Work task: Each line from the one containing "Click the Manual" through the end of the data must be retyped exactly, and no other line.

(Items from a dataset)
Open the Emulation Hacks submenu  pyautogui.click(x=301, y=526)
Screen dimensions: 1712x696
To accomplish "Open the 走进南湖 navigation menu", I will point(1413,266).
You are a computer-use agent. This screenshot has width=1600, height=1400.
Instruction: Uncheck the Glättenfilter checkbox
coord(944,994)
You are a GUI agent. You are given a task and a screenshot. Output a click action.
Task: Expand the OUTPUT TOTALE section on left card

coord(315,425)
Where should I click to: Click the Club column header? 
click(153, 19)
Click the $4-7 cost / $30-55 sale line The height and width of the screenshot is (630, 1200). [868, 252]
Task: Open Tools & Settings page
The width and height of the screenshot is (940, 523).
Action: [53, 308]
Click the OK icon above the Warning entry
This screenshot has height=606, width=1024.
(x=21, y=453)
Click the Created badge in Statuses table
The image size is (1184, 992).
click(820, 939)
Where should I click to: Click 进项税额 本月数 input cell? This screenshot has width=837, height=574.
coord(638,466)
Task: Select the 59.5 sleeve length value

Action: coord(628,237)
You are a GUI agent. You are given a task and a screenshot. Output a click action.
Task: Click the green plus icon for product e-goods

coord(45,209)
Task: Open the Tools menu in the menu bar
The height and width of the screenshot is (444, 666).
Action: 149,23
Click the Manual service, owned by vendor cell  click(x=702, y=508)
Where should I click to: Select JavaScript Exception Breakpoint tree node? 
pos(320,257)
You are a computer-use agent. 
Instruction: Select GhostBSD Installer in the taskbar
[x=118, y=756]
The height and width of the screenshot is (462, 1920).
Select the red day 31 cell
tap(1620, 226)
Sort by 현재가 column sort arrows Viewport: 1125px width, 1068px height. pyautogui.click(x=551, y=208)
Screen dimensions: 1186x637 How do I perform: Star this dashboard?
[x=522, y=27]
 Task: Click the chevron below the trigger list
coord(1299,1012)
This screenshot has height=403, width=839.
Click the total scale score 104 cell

Response area:
Click the Manual service, owned by vendor cell  click(x=702, y=508)
Where should I click to: Select JavaScript Exception Breakpoint tree node? 
pos(320,257)
You are a computer-use agent. 
Instruction: Select GhostBSD Installer in the taskbar
[x=118, y=756]
The height and width of the screenshot is (462, 1920).
Select the red day 31 cell
tap(1620, 226)
Sort by 현재가 column sort arrows Viewport: 1125px width, 1068px height. pyautogui.click(x=551, y=208)
Screen dimensions: 1186x637 How do I perform: Star this dashboard?
[x=522, y=27]
 Task: Click the chevron below the trigger list
coord(1299,1012)
This screenshot has height=403, width=839.
Click the total scale score 104 cell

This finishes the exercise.